Aimer la tempête

Le discours de fond de la recherche du bien-être me dérange. Il y a quelque chose que je ne comprends pas : pourquoi rejeter la moitié au moins de l’existence à « ça va passer », « cultivez l’espoir que les beaux jours reviendront » ?

N’apprécier que le grand soleil et la brise légère et tiède, cela revient à souffrir quand le temps change.

« Après la tempête le beau temps » ne nous apprend pas à aimer notre existence. Vraiment l’aimer. L’aimer sans condition. Aimer chaque victoire ET chaque défaite, aimer chaque moment de calme ET chaque moment de chaos. Aimer la certitude ET aimer l’incertitude. Ressentir de la joie dans la joie ET dans toutes les autres émotions.

Cela ne signifie pas que la tempête soit confortable, qu’on n’y grelotte pas de froid, trempé jusqu’à la moelle, éreinté par l’effort.

Seulement que l’on apprenne à aimer la vie dans tout ce qu’elle a à nous offrir, sans chercher de sens (on n’aime pas la tempête parce qu’elle nous rend plus résilient), uniquement parce que l’on est vivant, présent pour faire l’expérience du chaos autant que celle de l’ordre, et parce que l’on possède le don de percevoir la beauté dans toute chose.

« Le poète ne recherche rien d’autre que la conscience […]. Ils ne présentent pas leur art de façon à le faire paraître réel ; ils montrent le réel de telle sorte que celui-ci se révèle en tant qu’art. » (« It is nothing other than awareness that poets-that is, creators of all sorts-seek. They do not display their art so as to make it appear real; they display the real in a way that reveals it to be art.” (James P. Carse)
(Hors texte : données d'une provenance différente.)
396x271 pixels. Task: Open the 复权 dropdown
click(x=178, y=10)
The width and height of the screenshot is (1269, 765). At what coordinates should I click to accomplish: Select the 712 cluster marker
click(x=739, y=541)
Vivre est un tout, un labyrinthe, un parc d’attractions cosmique. Nous avons le choix de fermer les yeux quand les manèges vont trop vite ou celui d’hurler d’effroi joyeux en levant les bras pour que la traversée soit encore plus amusante.
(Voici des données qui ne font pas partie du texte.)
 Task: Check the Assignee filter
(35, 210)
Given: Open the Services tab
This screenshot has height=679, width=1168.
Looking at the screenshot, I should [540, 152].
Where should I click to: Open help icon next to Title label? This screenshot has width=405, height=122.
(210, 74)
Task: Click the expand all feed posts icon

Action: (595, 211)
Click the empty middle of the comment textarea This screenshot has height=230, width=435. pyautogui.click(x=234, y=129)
Je n’en peux plus des discours qui érigent en condition du bonheur le confort d’une vie sans désagrément. Ni ceux qui prônent le détachement émotionnel (ou pire, la gestion des émotions). Je ne suis ni zen ni stoïcien. Je le suis d’autant moins que j’ai pratiqué ces deux courants pendant une décennie et qu’ils m’ont apporté précisément ce qu’ils promettent : le détachement. Qui m’apparaît aujourd’hui comme une fuite, une manière de survoler l’existence, pas de l’empoigner.

J’en garde des outils qui aident à rester à flot quand le chaos se fait trop menaçant. Des outils, pas une finalité.

Je n’en peux plus de la psychologie positive qui vise à gommer tout ce qui donne de la profondeur, du relief et de l’intérêt à l’existence : ses surprises, ses défis, ses invitations à jouer avec elle.

Je ne suis pas venu dans cette vie pour m’avachir devant le spectacle morne d’un quotidien contrôlé. Je suis venu pour vivre. Rencontrer l’altérité, me heurter aux murs de l’incommunicabilité, me passionner pour des choses absurdes, collecter et inventer des histoires.

Pas pour me conformer aux règles d’un système qui exploite, ravage, avilit l’Homme et la Nature, mais pour vibrer, traverser des tempêtes et des périodes de calme plat autant que des périodes où le vent arrière me donne l’impression de voler au-dessus des Océans.

Si je ne suis, comme je l’espère, qu’à la moitié de mon existence, je compte bien me débarrasser des derniers lambeaux de mon désir d’appartenance à des paradigmes qui ne me conviennent pas et exulter aussi bien au plus dur d’une tempête vorace qu’au plus doux d’un après-midi de gourmande sensualité.